Comparison of two new generation influenza rapid diagnostic tests with instrument-based digital readout systems for influenza virus detection

Abstract

Introduction: Influenza rapid diagnostic tests (RDTs) have been developed to supply scientists with more sensitive and specific techniques. Newly developed digital reader-based techniques require test evaluations before their clinical application.Methods: Two types of digital influenza RDTs using a digital readout system and one conventional RDT were compared using 314 nasopharyngeal swabs of influenza. The swabs originated from symptomatic individuals suspected of influenza infection, and the presence of influenza was confirmed with influenza real-time polymerase chain reaction (PCR) testing and influenza subtyping.
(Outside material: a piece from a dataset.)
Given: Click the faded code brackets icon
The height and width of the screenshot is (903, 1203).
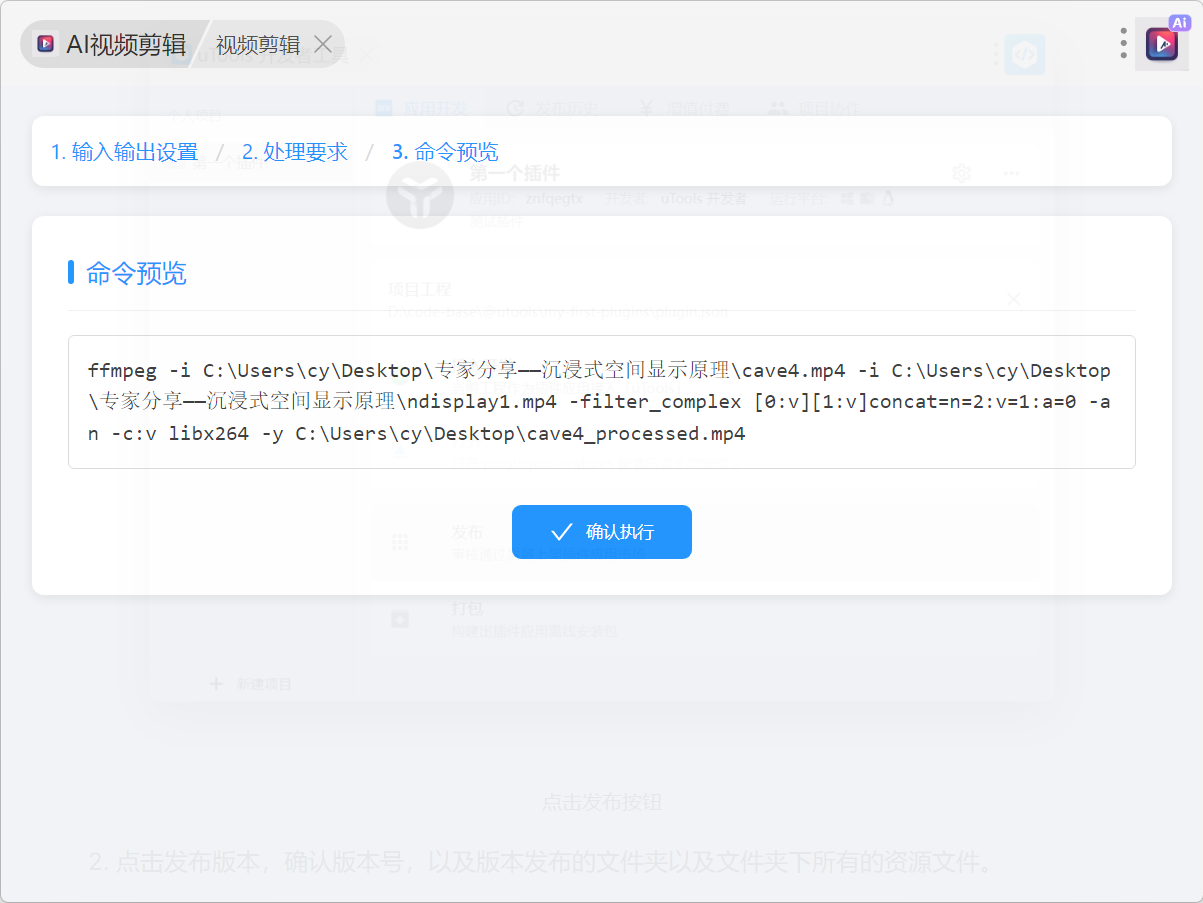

Methods were the Sofia (R) Influenza A+B Fluorescence Immunoassay (FIA), which uses a portable fluorescence analyser, the BD Veritor System Flu A+B, which uses a colorimetric immunochromatographic method with a reflectance-based measurement digital device, and the SD Bioline assay, which is based on a traditional immunochromatographic method.Results: The Sofia (R) Influenza A+B system, the BD Veritor System Flu A+B and the SD Bioline assay showed sensitivities in relative real-time PCR results of 74.2, 73.0 and 53.9%, respectively, for influenza A, and 82.5, 72.8 and 71.0%, respectively, for influenza B. All three RDTs showed 100% specificities for influenza A and influenza B. The Sofia (R) Influenza A+B Fluorescence Immunoassay showed sensitive and specific results for the detection of influenza B in contrast to the BD Veritor System Flu A+B. The two digital RDTs showed higher sensitivity and specificity than the conventional RDT in the detection of the influenza H3 subtype.Conclusions: Digital-based readout systems for the detection of the influenza virus can be applied for more sensitive diagnosis in clinical settings than conventional RDTs.